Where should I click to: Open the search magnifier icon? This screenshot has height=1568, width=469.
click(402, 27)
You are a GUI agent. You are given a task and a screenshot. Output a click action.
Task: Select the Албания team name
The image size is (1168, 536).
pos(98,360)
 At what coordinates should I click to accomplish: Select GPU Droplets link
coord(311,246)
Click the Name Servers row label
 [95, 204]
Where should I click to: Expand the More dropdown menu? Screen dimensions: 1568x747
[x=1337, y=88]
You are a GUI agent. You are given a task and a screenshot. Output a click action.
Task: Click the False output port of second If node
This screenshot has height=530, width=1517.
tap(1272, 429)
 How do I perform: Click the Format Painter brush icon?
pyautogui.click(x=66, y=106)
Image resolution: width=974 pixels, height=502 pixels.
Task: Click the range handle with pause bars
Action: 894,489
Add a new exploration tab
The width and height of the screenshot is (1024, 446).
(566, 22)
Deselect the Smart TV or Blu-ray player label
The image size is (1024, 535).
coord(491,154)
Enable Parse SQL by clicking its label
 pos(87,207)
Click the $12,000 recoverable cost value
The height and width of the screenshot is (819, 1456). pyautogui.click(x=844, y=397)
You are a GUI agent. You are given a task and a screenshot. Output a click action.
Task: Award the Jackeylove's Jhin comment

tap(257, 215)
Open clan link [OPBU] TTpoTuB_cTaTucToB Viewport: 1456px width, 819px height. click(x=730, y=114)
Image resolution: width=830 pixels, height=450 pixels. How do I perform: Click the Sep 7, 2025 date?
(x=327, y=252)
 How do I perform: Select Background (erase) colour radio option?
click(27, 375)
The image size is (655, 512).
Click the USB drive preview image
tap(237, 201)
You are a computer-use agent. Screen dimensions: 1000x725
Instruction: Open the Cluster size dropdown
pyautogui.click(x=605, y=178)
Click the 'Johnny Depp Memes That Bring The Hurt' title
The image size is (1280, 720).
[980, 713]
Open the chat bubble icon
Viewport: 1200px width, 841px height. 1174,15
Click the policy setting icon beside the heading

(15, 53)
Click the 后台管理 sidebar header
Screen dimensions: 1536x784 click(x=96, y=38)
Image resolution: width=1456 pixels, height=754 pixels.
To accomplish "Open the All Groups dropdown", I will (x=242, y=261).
=-=-=
_Your instructions_
Nothing but the lines from the line that contains "Open the chat bubble icon" to the last line of the records above should appear in the answer; please copy them exactly.

_Written solution_
Open the chat bubble icon
Viewport: 1200px width, 841px height. 1174,15
Click the policy setting icon beside the heading

(15, 53)
Click the 后台管理 sidebar header
Screen dimensions: 1536x784 click(x=96, y=38)
Image resolution: width=1456 pixels, height=754 pixels.
To accomplish "Open the All Groups dropdown", I will (x=242, y=261).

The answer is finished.